Team Lead, Site Reliability Engineer - Denver
Our purpose
Small business makes the world go round – it's the heart of the global economy. At Xero we want millions of small businesses to thrive through beautiful software, advice and connections. We aim to make being a small business more efficient and profitable, and more enjoyable too.
How you'll make an impact
You will be lead one of the teams who provide 24/7/365 support for Xero's customer-facing applications to achieve new levels of operational performance.

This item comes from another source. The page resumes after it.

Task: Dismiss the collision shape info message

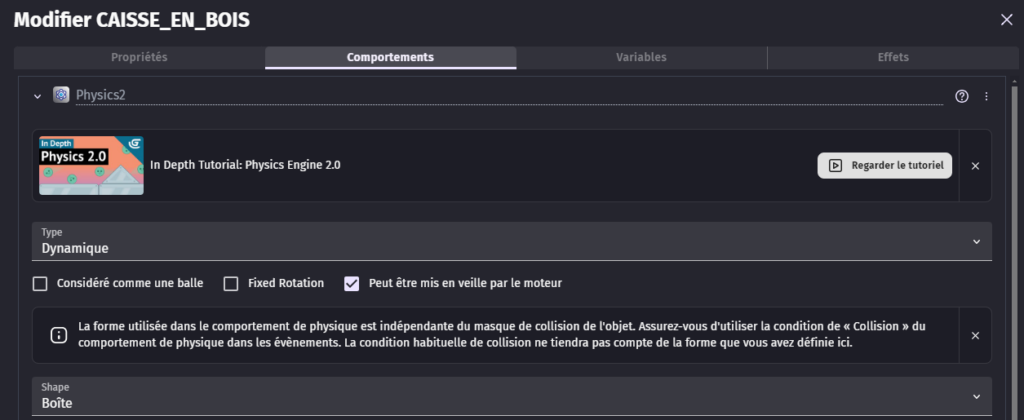Action: [975, 336]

In this role, you will work closely with Xero's product teams to agree shared objectives, build and implement sophisticated monitoring and remediation toolsets, and create a culture focussed on continually improving the operation of Xero's platform and applications.
What you'll do
- Help the Head of SRE to transform an existing group of engineers into teams of site reliability engineers.
- Engage with Xero's product teams to build close relationships and ways of working together.

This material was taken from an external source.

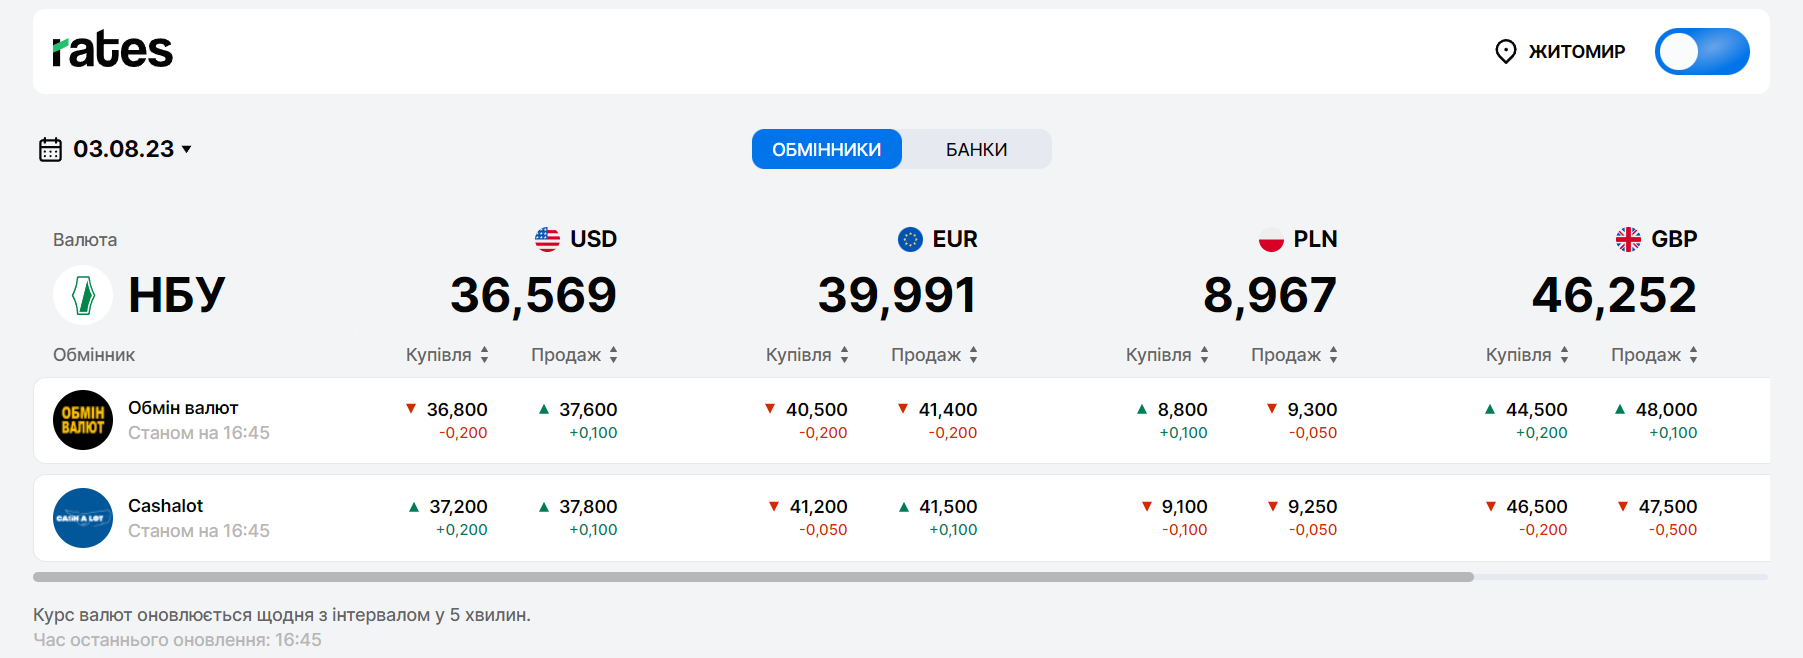The image size is (1803, 658).
Task: Click the location pin icon
Action: coord(1505,51)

- Assist the Head of Site Reliability with implementing and customising practices that are appropriate for Xero, for example, Error Budgets and Incident Management Processes.
- Assist with the development of an engineering culture where team members have the skills and desire to write automation, monitoring and alerting code.

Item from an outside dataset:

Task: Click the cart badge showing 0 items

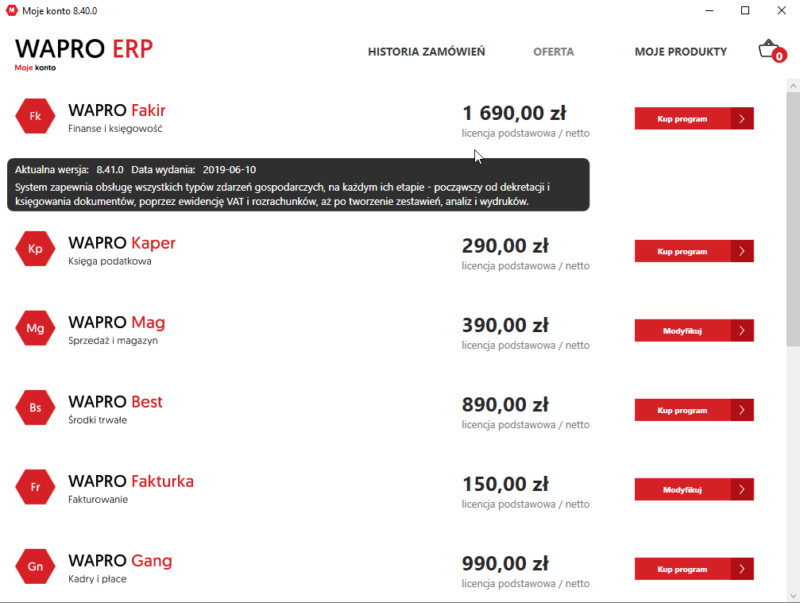Action: point(777,58)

- Be able to prioritise feature requests, enhancements and bug fixes into an achievable roadmap.
- Work with the product teams to help them understand the outputs from Post Mortems to improve their products.
- Provide leadership within Xero on Site Reliability Engineering
- Work closely with your team to define milestones and ensure on-time and in-scope delivery.
- Lead the team to take operational responsibility for their services and to establish processes and monitoring which drives incremental improvement.
Success looks like
- Build a site reliability team that is well connected to the Product teams and driving improvement in the production performance (i.e., availability, efficiency, etc..) of Xero platform and products.
- The Site Reliability Team is seen as an attractive place for developers, internal and external to work.
- Clear Service Level Objectives have been agreed with the Product teams and for the overall platform. These are accurately monitored and regularly reported on. Teams are meeting or exceeding their objectives.
- Xero's product reliability is improving as a result of your team.
- Monitor agreed Service Level Objectives for operational performance and continue to improve the way the service is operated and monitored.
- Well run Incident Management process
- Effective leadership of a team of engineers, working in different areas of the business
What you'll bring with you
Critical competencies
Experience
- Strong Reverse Engineering Skills
- Ability to think statistically
- Ability to Improvise
- Builds effective relationships
- Mentorship
- Diplomacy
- Lead roles in designing, building and debugging software.
- At least 5 years of software development experience.
- Experience of building high performing teams including senior engineers and graduates.
- Experience running teams to support critical, high-scale infrastructure.